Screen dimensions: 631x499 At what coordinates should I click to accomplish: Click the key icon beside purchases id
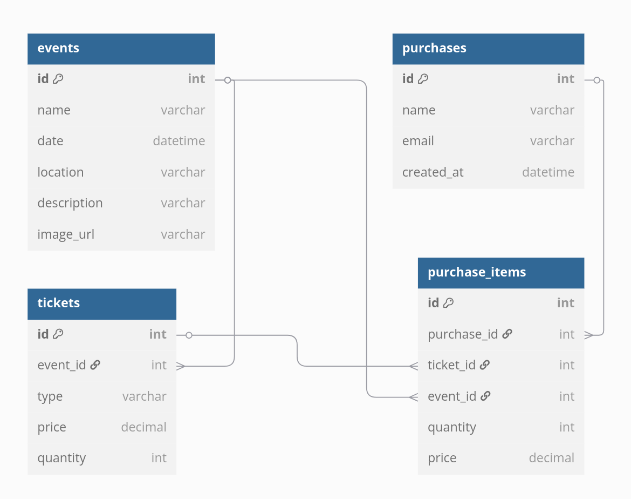423,79
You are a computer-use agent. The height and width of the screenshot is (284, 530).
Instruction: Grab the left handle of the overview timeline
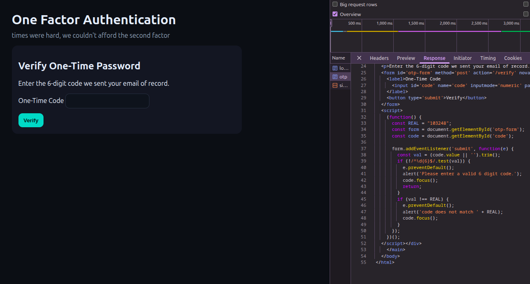[x=331, y=24]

→ **TASK PROMPT**:
All of the material above must be retyped exactly, line for line, with the images dropped.

→ **ANSWER TO THE PROBLEM**:
Screen dimensions: 631x499 At what coordinates should I click to accomplish: Click the key icon beside purchases id
423,79
You are a computer-use agent. The height and width of the screenshot is (284, 530).
Instruction: Grab the left handle of the overview timeline
[x=331, y=24]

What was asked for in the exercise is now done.